* **WHAT IS BEING ASKED**:
From the line that contains "Task: Click the Expiration Date text" through the line that contains "This screenshot has width=1121, height=566.", output every line of the listing below exactly and leave out all the rest.
*** DATA SECTION ***
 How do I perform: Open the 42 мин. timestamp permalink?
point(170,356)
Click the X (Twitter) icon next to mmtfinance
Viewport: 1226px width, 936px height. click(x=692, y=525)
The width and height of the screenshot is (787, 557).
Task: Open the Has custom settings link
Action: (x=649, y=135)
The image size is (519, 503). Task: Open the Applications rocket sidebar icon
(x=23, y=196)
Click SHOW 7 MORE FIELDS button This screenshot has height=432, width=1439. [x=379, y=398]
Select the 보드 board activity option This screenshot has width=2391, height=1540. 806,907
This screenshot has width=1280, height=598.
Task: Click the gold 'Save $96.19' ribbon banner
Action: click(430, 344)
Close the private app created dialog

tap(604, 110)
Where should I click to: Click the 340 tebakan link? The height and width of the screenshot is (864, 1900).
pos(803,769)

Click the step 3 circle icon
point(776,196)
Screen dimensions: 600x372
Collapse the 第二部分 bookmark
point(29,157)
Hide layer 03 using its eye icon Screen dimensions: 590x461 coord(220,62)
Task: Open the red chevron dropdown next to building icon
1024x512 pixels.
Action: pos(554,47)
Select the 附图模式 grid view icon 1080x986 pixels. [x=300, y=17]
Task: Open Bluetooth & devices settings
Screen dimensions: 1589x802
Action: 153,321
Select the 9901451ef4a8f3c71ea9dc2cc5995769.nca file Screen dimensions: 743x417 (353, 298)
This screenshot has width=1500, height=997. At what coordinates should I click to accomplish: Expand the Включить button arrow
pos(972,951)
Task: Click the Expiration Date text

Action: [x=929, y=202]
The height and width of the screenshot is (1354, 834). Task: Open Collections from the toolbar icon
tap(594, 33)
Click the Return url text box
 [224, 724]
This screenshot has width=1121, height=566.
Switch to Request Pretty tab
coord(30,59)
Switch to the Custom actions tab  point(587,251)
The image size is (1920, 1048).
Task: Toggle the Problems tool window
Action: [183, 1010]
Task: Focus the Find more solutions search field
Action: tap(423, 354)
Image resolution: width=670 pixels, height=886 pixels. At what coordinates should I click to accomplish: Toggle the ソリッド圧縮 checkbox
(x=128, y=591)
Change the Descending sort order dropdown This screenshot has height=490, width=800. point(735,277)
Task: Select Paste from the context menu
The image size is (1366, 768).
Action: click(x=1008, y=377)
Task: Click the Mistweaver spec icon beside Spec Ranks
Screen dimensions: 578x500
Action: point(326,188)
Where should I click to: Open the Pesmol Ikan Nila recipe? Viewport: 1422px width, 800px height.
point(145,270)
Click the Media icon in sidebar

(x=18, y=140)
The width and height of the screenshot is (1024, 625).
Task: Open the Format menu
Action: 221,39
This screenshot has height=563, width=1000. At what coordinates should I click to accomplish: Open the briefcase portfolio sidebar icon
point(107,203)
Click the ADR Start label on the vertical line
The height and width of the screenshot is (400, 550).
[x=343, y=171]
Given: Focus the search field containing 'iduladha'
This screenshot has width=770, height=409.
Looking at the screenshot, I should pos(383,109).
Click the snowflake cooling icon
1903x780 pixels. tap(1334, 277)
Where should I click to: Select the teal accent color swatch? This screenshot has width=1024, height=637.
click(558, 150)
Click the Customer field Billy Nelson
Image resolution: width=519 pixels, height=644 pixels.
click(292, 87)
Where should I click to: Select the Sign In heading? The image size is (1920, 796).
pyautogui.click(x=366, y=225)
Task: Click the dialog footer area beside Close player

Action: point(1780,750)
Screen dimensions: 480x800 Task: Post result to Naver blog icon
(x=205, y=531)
*** End of DATA SECTION ***
* **ANSWER TO THE EXERCISE**:
Task: Click the Expiration Date text

Action: [x=929, y=202]
The height and width of the screenshot is (1354, 834). Task: Open Collections from the toolbar icon
tap(594, 33)
Click the Return url text box
 [224, 724]
This screenshot has width=1121, height=566.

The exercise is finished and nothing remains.